La luz de Benzú

Gonzalo Barrena.

Quizá por visitarla a la tarde, cuando el sol va cerrando el ángulo de poniente y ciega la mirada a Tarifa, la luz de Benzú podría considerarse post-mediterránea. Beliones, en Marruecos, le guarda la espalda atlántica, pero no puede hacer nada con el agua, que recupera el tono sombrío del oeste malgré los rayos. Otra cosa es la frontera, doblemente paradójica aquí, en las antípodas de El Tarajal.

El espigón que se adentra en el mar, orlado de espinos metálicos, se deslíe de repente reconociendo el absurdo geográfico de dividir espacios burocráticos, que están hechos de tierra y papel. Pero el obstáculo, sumado al Rif, convierte a la pedanía de Benzú en una esquina del mundo, lo que no le resta sino al contrario atractivo alguno.
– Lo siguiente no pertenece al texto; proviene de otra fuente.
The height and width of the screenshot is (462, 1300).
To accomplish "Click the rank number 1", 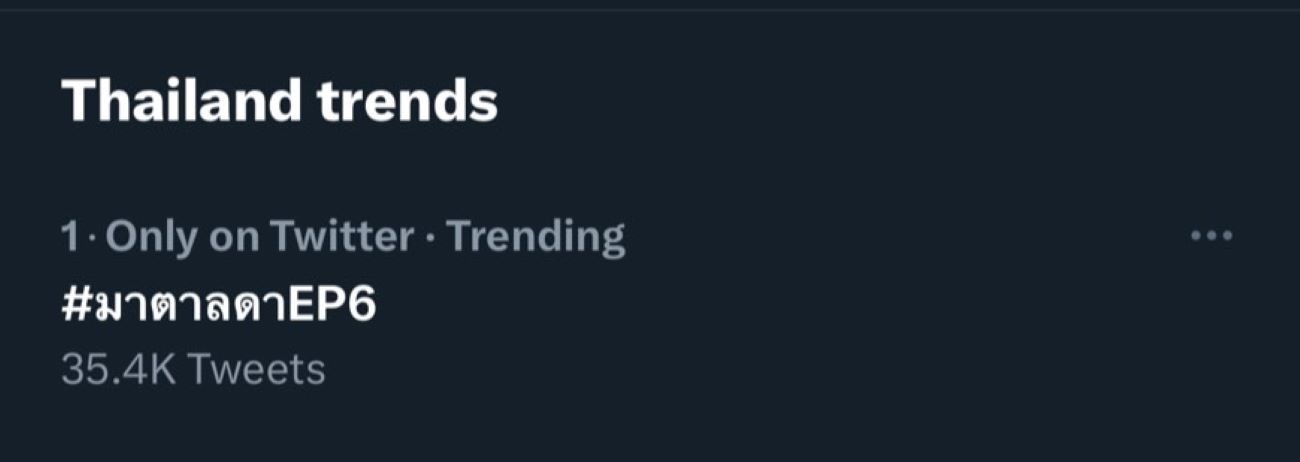I will [x=69, y=238].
El limes romano pasó al castellano como “límite” por la fuerza del genitivo, pero en si mismas, las fronteras, siempre generan algo, contradiciendo la instrucción colonial de dividir. Las líneas rectas tienen sentido sobre el plano, pero sobre el suelo humano son incoherentes, permeables al trasiego y absolutamente ineficaces a la ósmosis de los pueblos. Reinan sobre el mapa político, sin duda, dando labor a gendarmes y transeúntes, y demasiadas veces son cruentas como en El Dniéper o en Gaza, pero aquí, en el ínclito Benzú, la malla deja pasar a su través un contenido comercio local y la curiosidad, que tiene un hocico tan fino como el agua. ¿Cómo será el otro lado?.

Sobre la arena incierta de Punta Blanca, es fácil invertir el tiempo en geografía, mientras los muchachos juegan alrededor y el té verde pierde su incandescencia. El lugar es habitable y escapa a la vorágine, manteniendo equilibradamente la población. Su luz natural es hermosa, aunque otra cosa sea la artificial: demasiadas horas Benzú pasa a espaldas del suministro.

El Faro de Ceuta, 12 de febrero, 2024.